AGREEMENT TEXT CONTRASTIVE ANALYSIS: ENGLISH VS RUSSIAN

V.V. Stepanova, L.A. Kiseleva

The Department of Foreign Languages Faculty of Law Peoples' Friendship University of Russia

6, Mikluho-Maklaya st., Moscow, Russia, 117198

The article studies the incongruity of the structure and stylistic organization of an agreement as one of the types of legal discourse in English and Russian. The comparative analysis of certain stylistic differences connected with the structure and content of agreement and the tips for translation suggested in this concise work are aimed at better understanding and interpreting the legal document of the given format.

Key words: commercial agreement/contract, contrastive analysis of an agreement, date of execution, determiners, force majeure, legal discourse, negation, performative verbs, preamble, warranties, whereas clause

Recent years have witnessed a burst of attention to legal translation within Translation studies due to greater market demand, fueled by globalization, on-going expansion of the European Union, influx of international corporations on the domestic market, mergers and acquisitions, franchising, increased mobility of people involved in business and unprecedented development of information technologies where English is the language of communication. All these have determined the focus on quality translation of legal texts of different genres central of which is an agreement as an instrument of doing business in various fields of activities.
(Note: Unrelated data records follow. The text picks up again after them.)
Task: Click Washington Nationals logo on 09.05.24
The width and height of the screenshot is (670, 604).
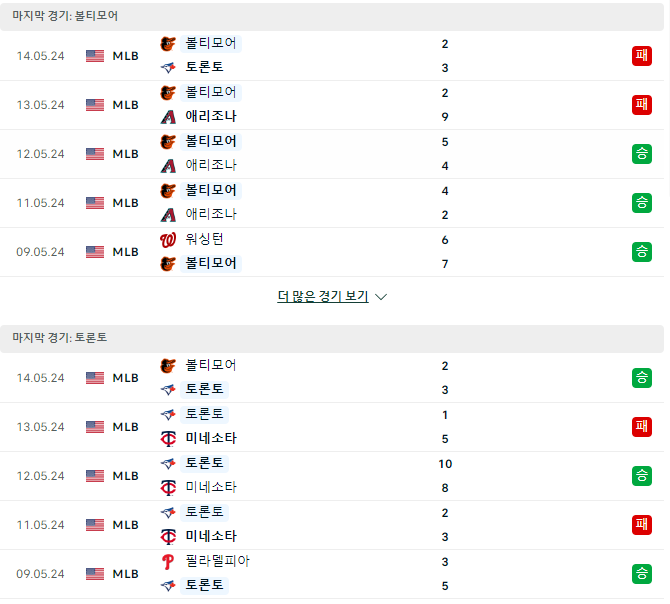Action: pos(168,240)
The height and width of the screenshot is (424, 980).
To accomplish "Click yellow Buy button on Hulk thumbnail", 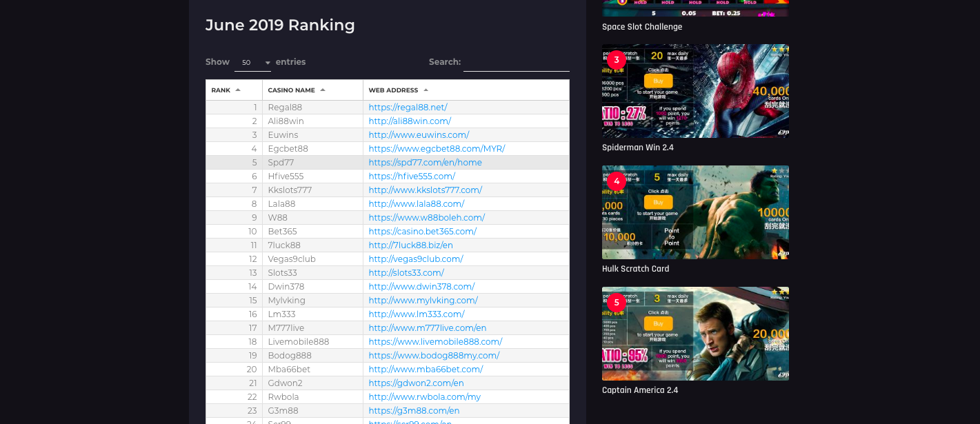I will click(x=658, y=202).
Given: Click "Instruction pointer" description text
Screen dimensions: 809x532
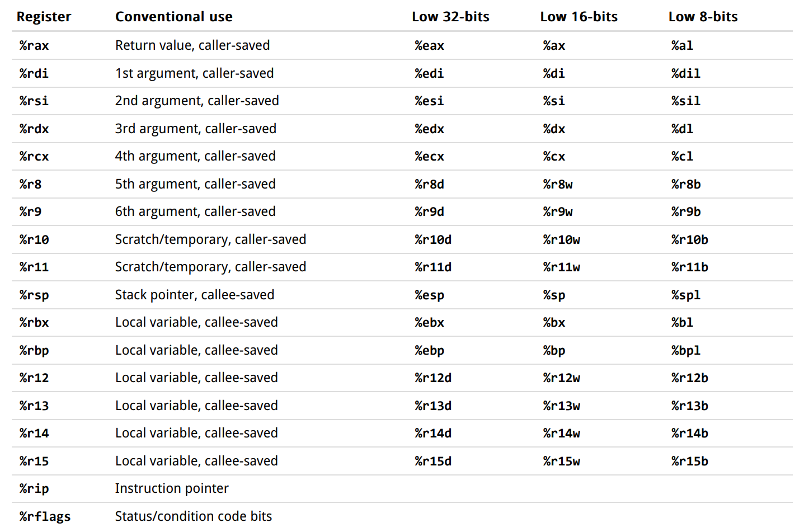Looking at the screenshot, I should click(x=172, y=488).
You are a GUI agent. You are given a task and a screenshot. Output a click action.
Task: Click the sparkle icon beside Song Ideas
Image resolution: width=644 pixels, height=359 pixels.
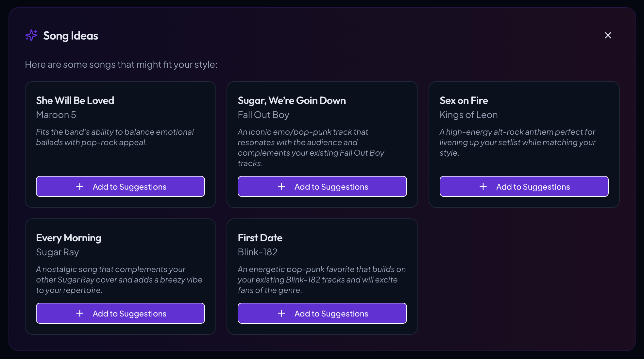click(x=31, y=35)
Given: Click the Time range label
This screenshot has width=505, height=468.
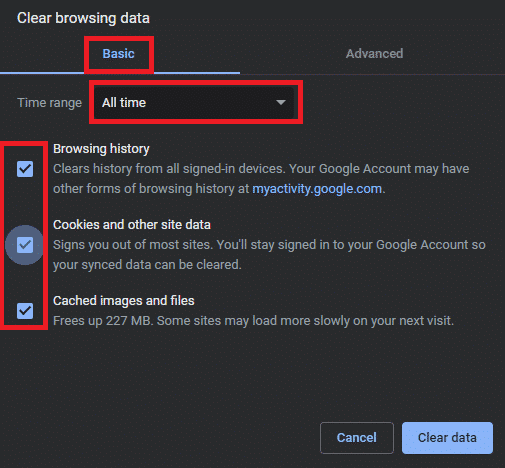Looking at the screenshot, I should click(x=49, y=103).
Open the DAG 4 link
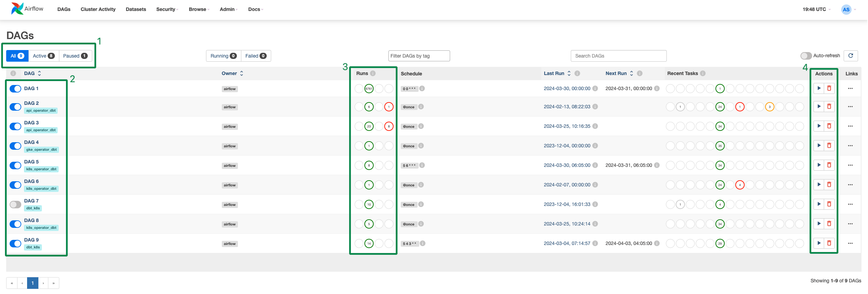 tap(31, 142)
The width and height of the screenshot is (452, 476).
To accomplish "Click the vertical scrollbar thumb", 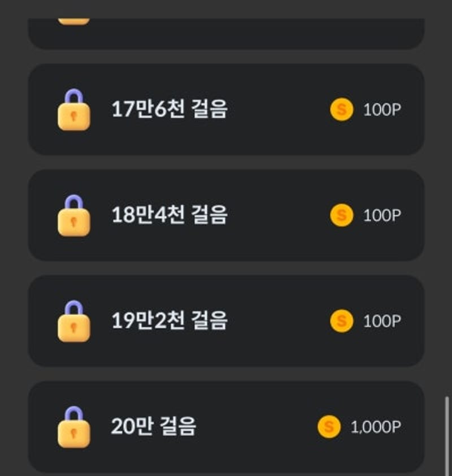I will pyautogui.click(x=446, y=436).
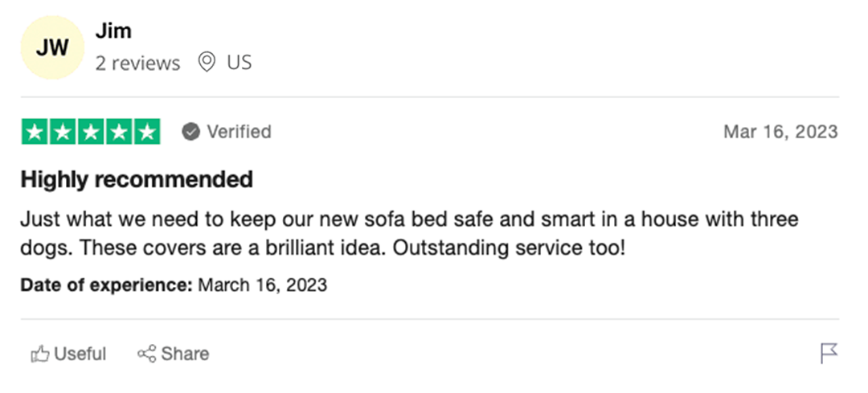
Task: Click the third green rating star
Action: click(91, 132)
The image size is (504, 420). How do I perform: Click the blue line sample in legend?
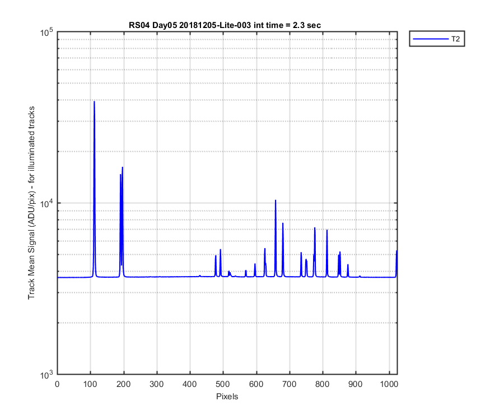[x=431, y=39]
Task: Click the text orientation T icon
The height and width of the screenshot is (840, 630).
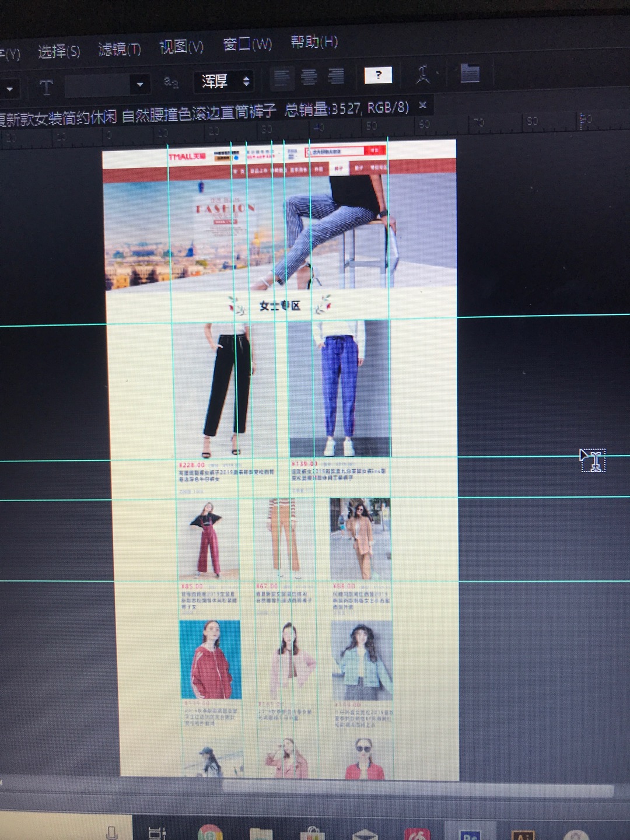Action: (x=46, y=88)
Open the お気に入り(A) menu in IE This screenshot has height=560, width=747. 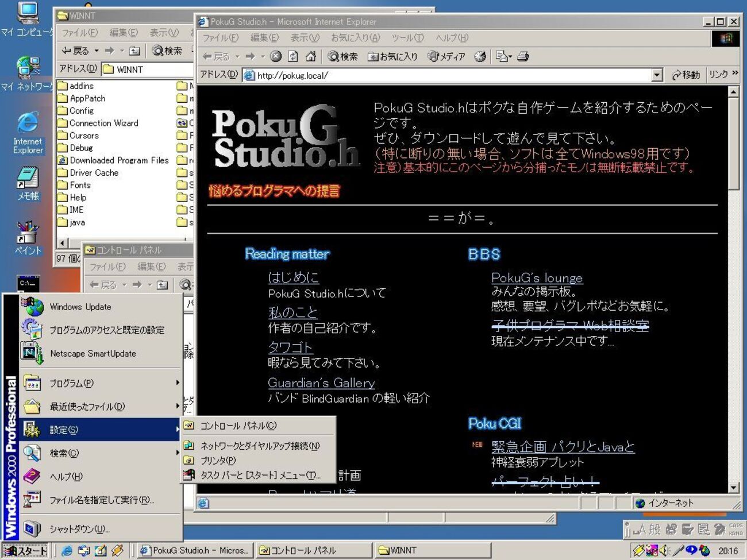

Contracts and agreements are the written texts where language plays a crucial role. Wrongly interpreted terms and conditions may lead to a breach of contract with serious consequences, so accuracy in translation of legal agreements is of prime importance. Translation of these instruments is also concerned with the laws of the specific country of the translation's target language. This forms the requirement for adequate translation, valid and usable as the original document in legal and official matters and clear to the targeted reader.

The focus of this work is a commercial agreement as one of the genres of legal discourse. As a matter of fact translation practice unveils numerous substantial incongruities between Anglo-Saxon and Russian traditions of laying out an agreement (structure and content) and the approaches to the legal language domain (culture and legal practice). In fact the common law lawyers are of the opinion that the meaning and effect of an agreement should be determined solely from the words of the text itself but not from any external evidence [7]. This determines the textual or literal approach as the basic method of interpretation which contrasts with the method accepted in civil law jurisdictions (so called purposive or teleological approach). It is

based on the idea that the meaning and effect of an agreement should be determined by taking account of its object and purpose and the intentions of the contracting parties. The effect is that common law lawyers draft contracts in a way that seeks to cover any possible thing that might go wrong, no matter how remote. This results in long and semantically complicated texts of the document. Another reality that adds to the problem is that many common law countries have lightly regulated free-market economies in which parties' freedom to contract is not much effected by laws. Thus the emphasis is made on remedies and dispute resolution methods to be specifically agreed between the contracting parties [7. P. 95].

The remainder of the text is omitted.